Unbiasedness of estimator in Linear Regression.

Question

Suppose you have a standard linear regression model

$$y_i = \beta_0 + x_i\beta_1 + \epsilon_i$$

With an estimator $\hat{\beta}_1$ of $\beta_1$(which I believe is OLS)

$$\hat{\beta}_{1} = \frac{\sum_{i=1}^nx_iy_i}{\sum_{i=1}^nx_i^2}$$

How to show $\hat{\beta}_1$ is unbiased, I assumed by $E[\hat{\beta}_1] = \beta_1$.

My try:

First rewrite $\hat{\beta}_1$:

$\hat{\beta}_1 = \frac{\sum x_iy_i}{\sum x_i^2} = \frac{\sum x_i(\beta_0+x_i\beta_1+\epsilon_i)}{\sum x_i^2} = \frac{\beta_0\sum x_i + \beta_1\sum x_i^2 + \sum x_i \epsilon_i}{\sum x_i^2} = \beta_1 + \frac{\beta_0\sum x_i + \sum x_i \epsilon_i}{\sum x_i^2}$

But now I do not know how to continue, when taking the expectation of the latter we ofcourse get; $\beta_1 + something$. But since this is OLS (hence unbiased, I believe not sure) the $something$ should be equal to $0$. But how is this possible?

Answer 1

The OLS estimate of $\beta_1$ is $\frac{\sum_{i=1}^n(x_i-\overline{x})(y_i-\overline{y})}{\sum_{i=1}^n(x_i-\overline{x})^2}$ which is unbiased as proved here.
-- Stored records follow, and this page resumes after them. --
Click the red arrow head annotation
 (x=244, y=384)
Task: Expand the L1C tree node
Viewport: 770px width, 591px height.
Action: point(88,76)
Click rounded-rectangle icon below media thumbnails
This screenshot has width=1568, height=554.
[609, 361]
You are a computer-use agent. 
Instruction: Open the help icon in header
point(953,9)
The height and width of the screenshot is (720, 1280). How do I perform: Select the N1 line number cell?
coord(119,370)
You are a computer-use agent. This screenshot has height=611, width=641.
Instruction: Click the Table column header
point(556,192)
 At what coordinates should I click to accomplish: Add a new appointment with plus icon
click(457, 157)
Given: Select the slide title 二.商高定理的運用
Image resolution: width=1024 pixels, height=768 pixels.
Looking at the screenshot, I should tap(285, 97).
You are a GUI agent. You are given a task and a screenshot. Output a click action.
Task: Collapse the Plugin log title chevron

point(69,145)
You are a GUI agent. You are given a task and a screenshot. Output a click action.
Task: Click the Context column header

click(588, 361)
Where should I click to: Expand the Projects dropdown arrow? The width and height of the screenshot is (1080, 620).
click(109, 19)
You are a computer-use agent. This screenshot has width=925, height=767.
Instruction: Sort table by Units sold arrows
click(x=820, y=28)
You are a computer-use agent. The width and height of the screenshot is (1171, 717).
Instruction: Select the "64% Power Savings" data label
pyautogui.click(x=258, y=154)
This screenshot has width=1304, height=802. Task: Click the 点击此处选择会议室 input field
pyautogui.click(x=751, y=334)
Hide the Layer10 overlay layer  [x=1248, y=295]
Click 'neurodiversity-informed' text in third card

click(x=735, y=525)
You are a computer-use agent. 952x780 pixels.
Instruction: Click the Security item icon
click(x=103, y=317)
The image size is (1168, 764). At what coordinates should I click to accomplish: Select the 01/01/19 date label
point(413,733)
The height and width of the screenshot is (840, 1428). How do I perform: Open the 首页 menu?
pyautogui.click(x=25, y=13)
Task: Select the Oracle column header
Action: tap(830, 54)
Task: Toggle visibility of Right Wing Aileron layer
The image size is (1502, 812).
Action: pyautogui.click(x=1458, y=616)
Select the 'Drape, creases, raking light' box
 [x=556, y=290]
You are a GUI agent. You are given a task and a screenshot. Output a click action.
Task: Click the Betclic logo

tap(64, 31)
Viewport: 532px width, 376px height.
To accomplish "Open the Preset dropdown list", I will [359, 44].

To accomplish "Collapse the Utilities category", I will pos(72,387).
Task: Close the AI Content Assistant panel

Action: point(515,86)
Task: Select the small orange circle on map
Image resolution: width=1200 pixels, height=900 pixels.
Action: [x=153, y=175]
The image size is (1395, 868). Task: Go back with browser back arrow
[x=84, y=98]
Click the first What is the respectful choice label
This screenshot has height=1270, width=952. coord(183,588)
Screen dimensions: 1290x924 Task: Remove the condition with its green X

• When $\overline{x},\overline{y}=0$, your $\hat{\beta_1}$ is equal to this OLS estimate and hence, unbiased.
• Otherwise,$\frac{\sum_{i=1}^n(x_i-\overline{x})(y_i-\overline{y})}{\sum_{i=1}^n(x_i-\overline{x})^2}\ne\frac{\sum_{i=1}^nx_iy_i}{\sum_{i=1}^nx_i^2}\left(=\hat{\beta_1}\right)$ because of the non variable terms in the relation (as you showed).

The conclusion being: your calculation is correct and $\hat{\beta_1}$ is an unbiased estimate only if it is equal to the OLS estimte, which happens only in case of zero intercept (read the image included in the question).